Back to LA.  I was really struck by the amount of gluten free foods. Almost every meal had a gluten free option.  There must be a Coeliac epidemic in LA, or, if not that, an overwhelming preponderance of gluten sensitivity.  Maybe there is something in the water……….. Strangely, the few I met that I knew well enough to ask without offending, if they had been tested, all said no.

Self-diagnosis can be a tricky experiment and give wildly inaccurate results. It is estimated that only 10% of all those who go gluten free have Coeliacs’s disease.
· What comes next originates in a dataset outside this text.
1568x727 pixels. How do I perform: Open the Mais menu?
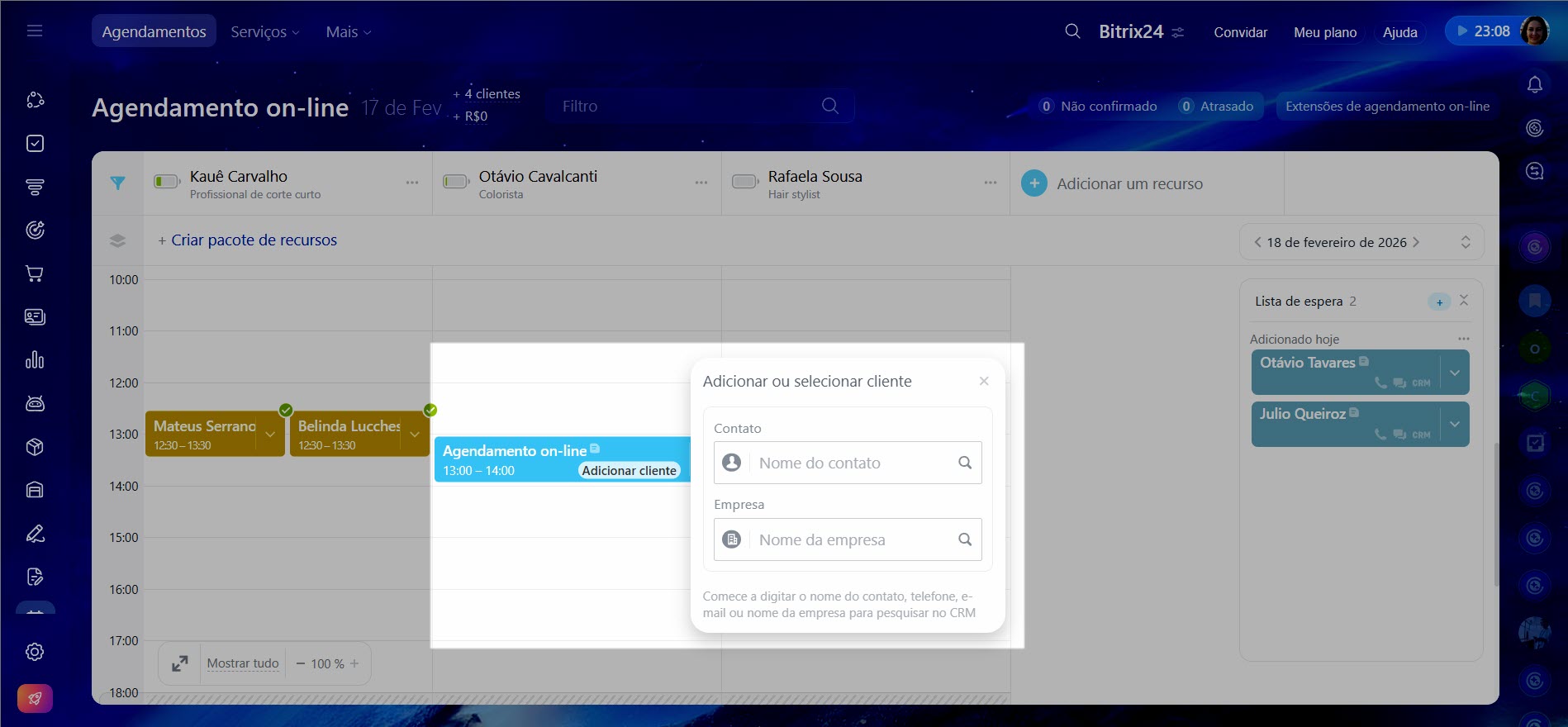(348, 32)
Coeliac is a hereditary autoimmune disease with potentially serious consequences, such as Type 1 diabetes, MS and some intestinal cancers to name a few, so it is imperative Coeliac ‘s stick to a gluten free diet. Then there is gluten sensitivity, much more common and definitely a real condition where people can experience extremely unpleasant symptoms such as depression, abdominal pain, bloating and diarrhoea if they eat gluten, so they also need to avoid it.

My concern with the gluten free bandwagon is that too many who cut out gluten seem blissfully and dangerously unaware of the necessary vitamins they are depriving their bodies of, and that they may well need to boost with other foods.  So, below are my top vitamin boosting recommendations to living the healthiest life if you are gluten free.
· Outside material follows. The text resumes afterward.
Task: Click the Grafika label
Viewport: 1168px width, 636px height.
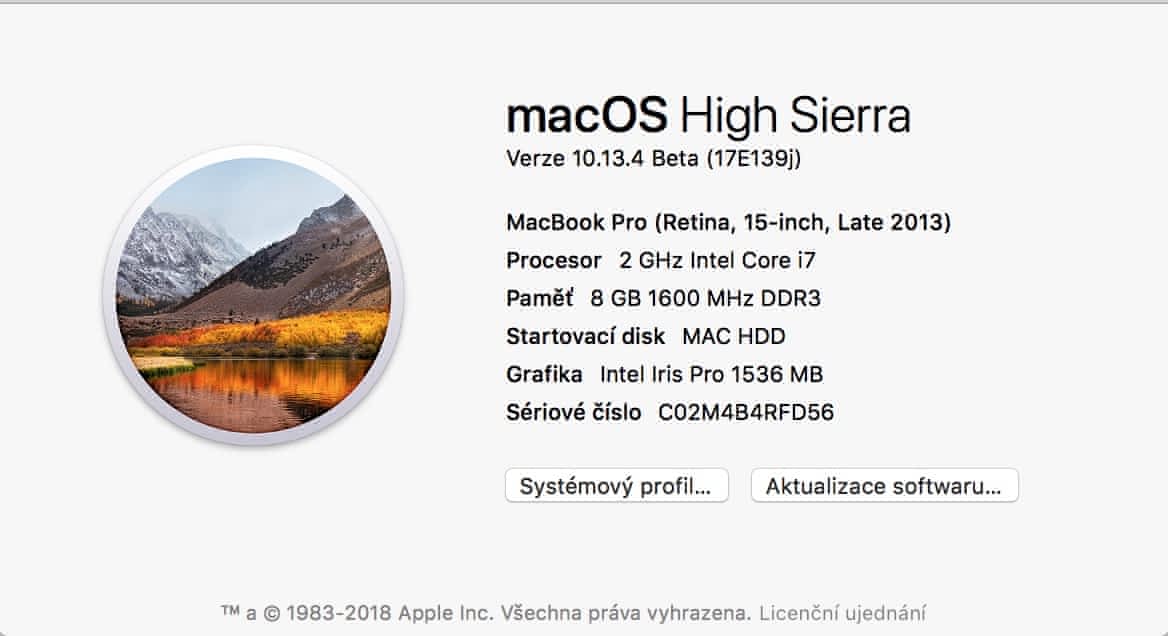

B6 – needed to fight infections, found in chickpeas, tuna, salmon, chicken breast and turkey.

Folate – Another B vitamin, need for cell growth. Think green to boost your folate levels: spinach, asparagus and brussels sprouts all are high in the nutrient, as are green peas and broccoli. If you eat 10 spears of asparagus or two-thirds of a cup of boiled spinach, you’ll be more than halfway to your daily folate goal.

Vitamin D – sunshine vitamin. Studies have shown that people with Coeliac’s or gluten intolernance are often very deficient in this vitamin.  Few foods naturally contain much vitamin D, but there are exceptions including cold water fish like swordfish and sockeye salmon, which contain substantial amounts. An egg yolk contains about 10% of the vitamin D you need each day. If you consume dairy products, you can look for products fortified with vitamin D.
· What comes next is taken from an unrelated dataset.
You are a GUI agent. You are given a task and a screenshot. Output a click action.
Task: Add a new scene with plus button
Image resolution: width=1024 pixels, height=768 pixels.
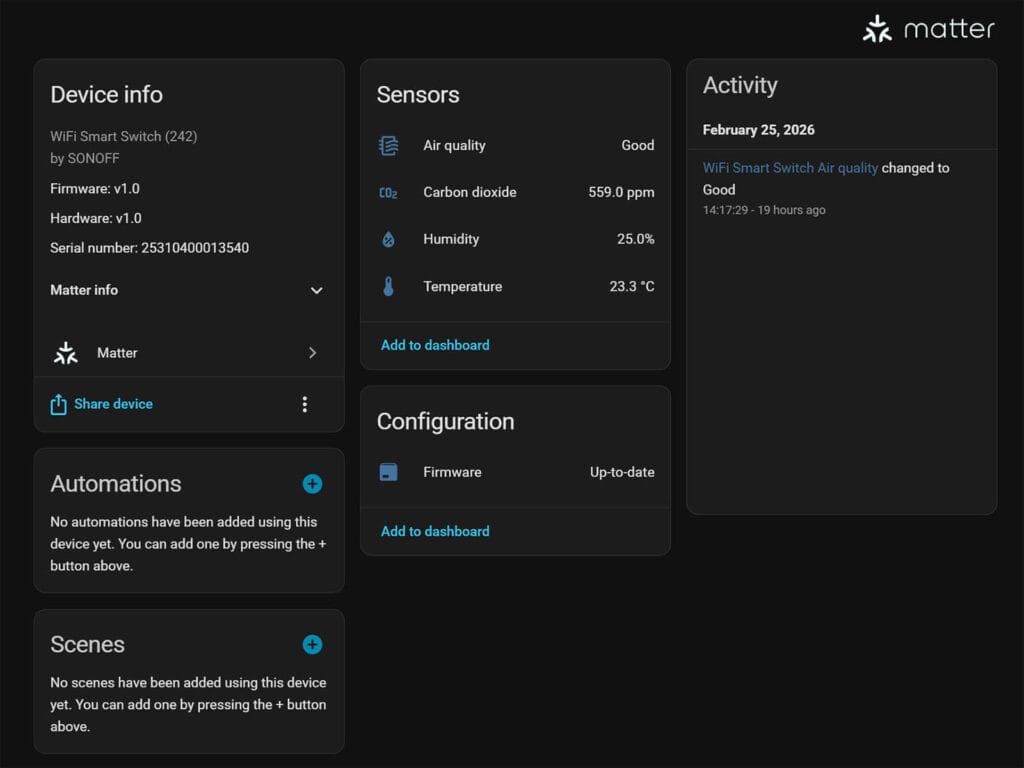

Calcium – Bone strength. Like vitamin D, calcium is found in dairy products, milk, cheese, yogurt etc, be careful though if you are lactose intolerant. If you are, look for tofu or canned fish with bones. Some orange juice brands also contain added calcium (as with vitamin D-fortified products, just make sure to buy only gluten free).

Iron – Oxygen carrier. Anaemia is a common symptom of Coeliac disease, so those who suffer from it need to be more careful than average to get enough iron, either through their diets or through supplements. People who don’t have Coeliac but who are following the gluten-free diet also need to be careful. Iron is easy to get if you eat meat: beef and turkey contain plenty. Oysters also are high in iron, and tuna contains some iron. If you follow a gluten-free vegetarian diet, you can obtain iron from soybeans and legumes.

Vitamin B12 – Fight fatigue. Vitamin B12 helps maintain your nerve and blood cells, and those who are particularly deficient in B12 can find themselves fighting constant fatigue. Meat, fish and dairy products tend to be the best sources of vitamin B12, so vegetarians and vegans often are more deficient. A meal-sized portion (4 oz. or more) of salmon or trout will provide 100% of your recommended daily intake, while 6 oz. of beef will give you half of what you need. A cup of milk or an ounce of hard cheese will provide about 15% of your vitamin B12 requirements.

So, please, before you decide to exclude any food group, do check what else you will be removing from your diet. Make sure that you are not missing out on any other vital vitamins or minerals. If you are, your health will suffer in ways you may not be expecting.